Data parallel programming languages have always held a special position in the high-performance computing world. The basic implementation issues related to this paradigm are well understood. However, the choice of high-level programming environment, particularly for modern MIMD architectures, remains uncertain. Six years ago the High Performance Fortran Forum published the first standardized definition of a language for data parallel programming [13,15]. In the intervening period considerable progress has been made in HPF compiler technology, and the HPF language definition has been extended and revised in response to demands of compiler-writers and end-users . Yet it seems to be the case that most programmers developing parallel applications--or environments for parallel application development--do not code in HPF. The slow uptake of HPF can be attributed in part to immaturity in the current generation of compilers. But it seems likely that many programmers are actually more comfortable with the Single Program Multiple Data (SPMD) programming style, perhaps because the effect of executing an SPMD program is more controllable, and the process of tuning for efficiency is more intuitive.
Of course SPMD programming has been very successful. There are countless applications written in the most basic SPMD style, using direct message-passing through MPI  or similar low-level packages. Many higher-level parallel programming environments and libraries assume the SPMD style as their basic model. Examples include ScaLAPACK , PetSc , DAGH , Kelp , the Global Array Toolkit  and NWChem . While there remains a prejudice that HPF is best suited for problems with very regular data structures and regular data access patterns, SPMD frameworks like DAGH and Kelp have been designed to deal directly with irregularly distributed data, and other libraries like CHAOS/PARTI  and Global Arrays support unstructured access to distributed arrays.
These successes aside, the library-based SPMD approach to data-parallel programming certainly lacks the uniformity and elegance of HPF. All the environments referred to above have some idea of a distributed array, but they all describe those arrays differently. Compared with HPF, creating distributed arrays and accessing their local and remote elements is clumsy and error-prone. Because the arrays are managed entirely in libraries, the compiler offers little support and no safety net of compile-time checking.

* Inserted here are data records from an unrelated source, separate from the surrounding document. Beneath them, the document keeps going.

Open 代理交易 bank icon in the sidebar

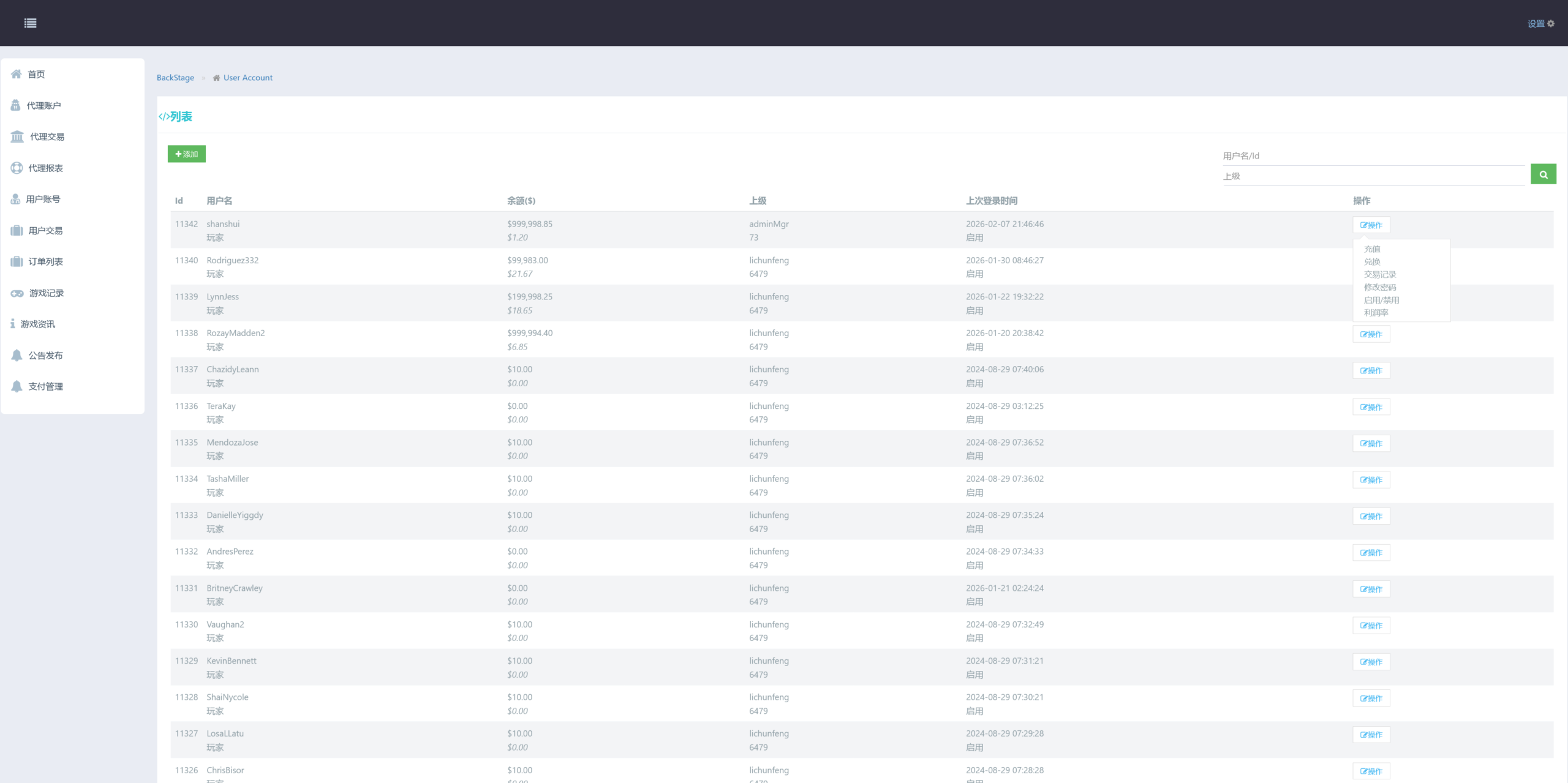17,137
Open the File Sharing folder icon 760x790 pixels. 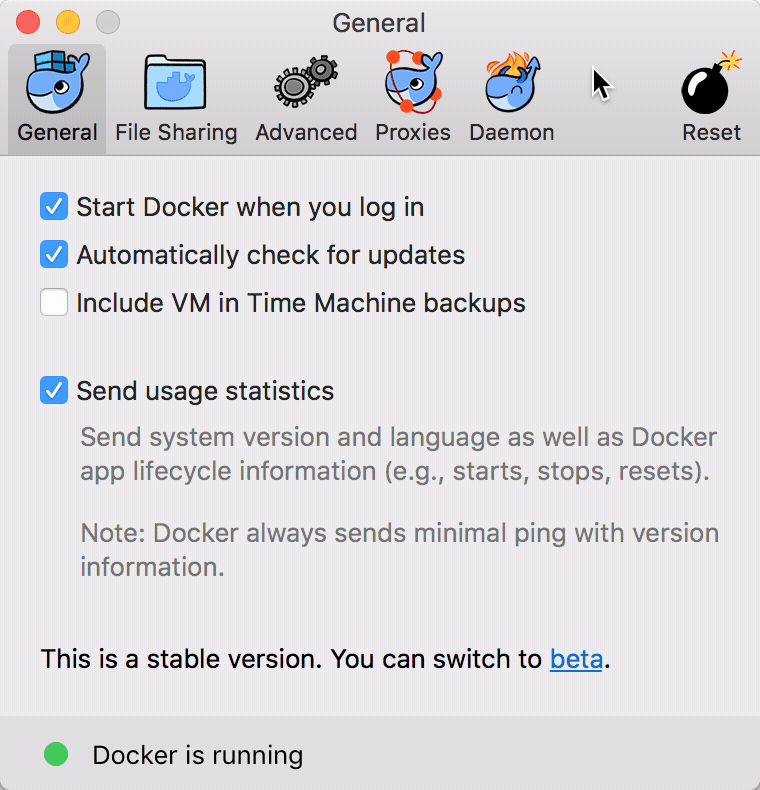tap(175, 82)
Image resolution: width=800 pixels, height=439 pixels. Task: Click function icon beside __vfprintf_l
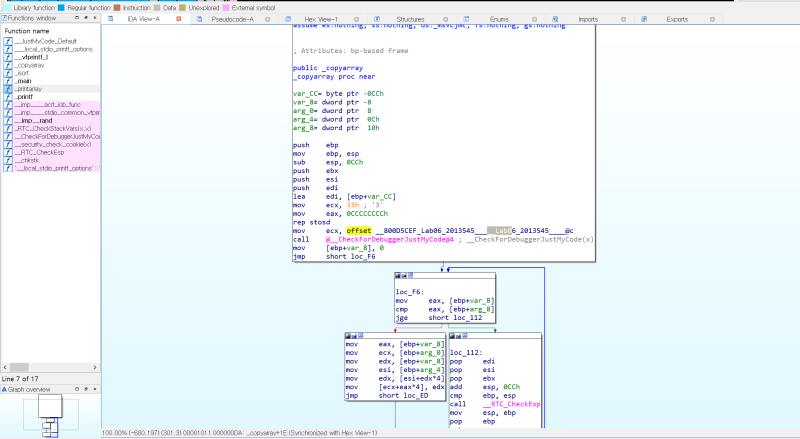point(8,57)

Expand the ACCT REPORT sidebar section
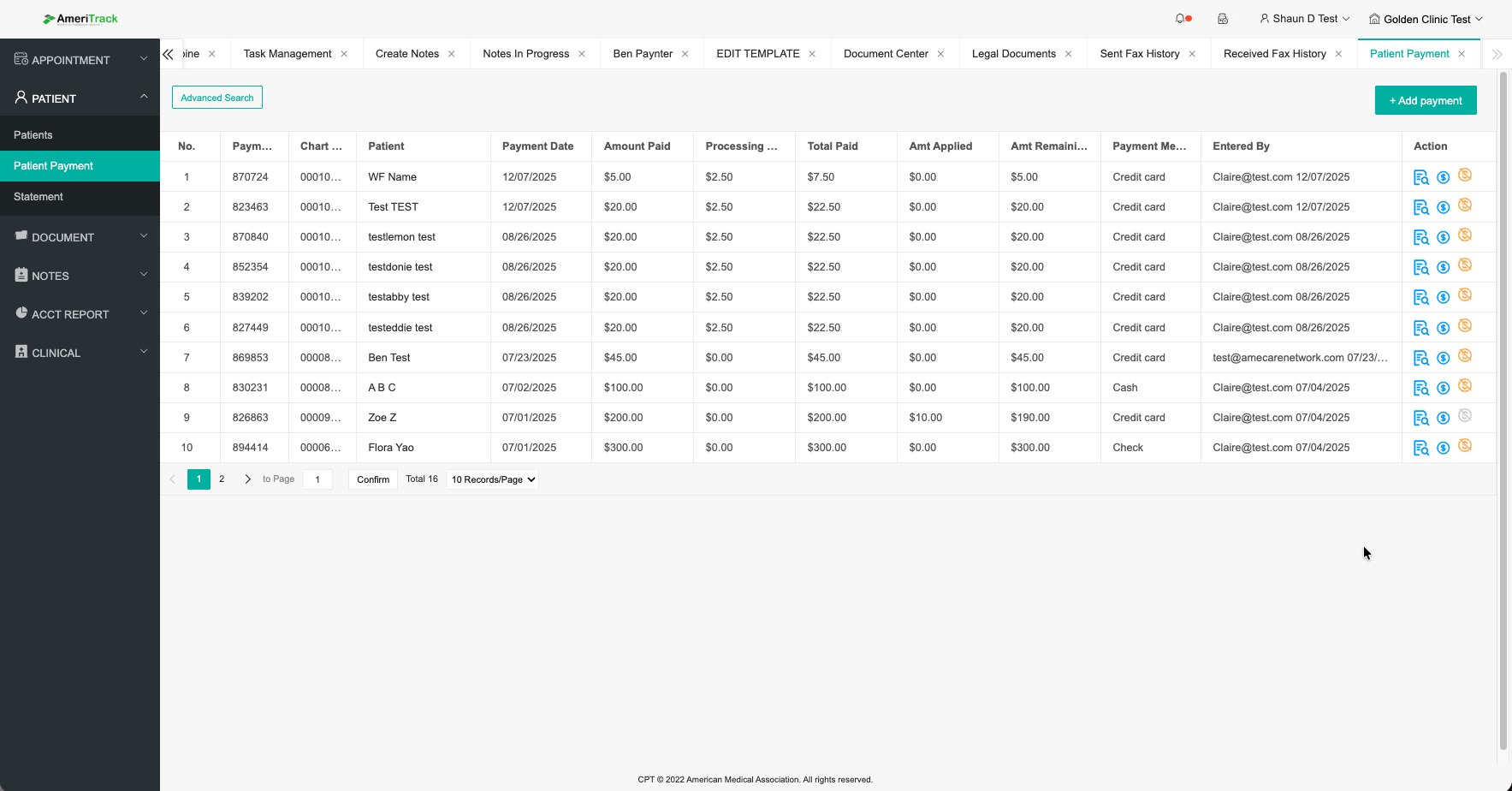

This article discusses a class of programming languages that borrow certain ideas, various run-time technologies, and some compilation techniques from HPF, but relinquish some of its basic tenets. In particular they forgo the principles that the programmer should write in a language with (logically) a single global thread of control, and that the compiler should determine automatically which processor executes individual computations in a program, then automatically insert communications if an individual computation involves accesses is to non-local array elements.
If these assumptions are removed from the HPF model, does anything useful remain? We argue ``yes''. What will be retained is an explicitly MIMD (SPMD) programming model complemented by syntax for representing distributed arrays, and syntax for expressing that certain computations are localized to certain processors, including syntax for a distributed form of the parallel loop. The claim is that these features are adequate to make calls to various data-parallel libraries, including application-oriented libraries and high-level libraries for communication, about as convenient as, say, making a call to an array transformational intrinsic function in Fortran 90. Besides their advantages as a framework for library usage, the resulting programming languages can conveniently express various practical data-parallel algorithms. The resulting framework may also have better prospects for dealing effectively with irregular problems than is the case for HPF.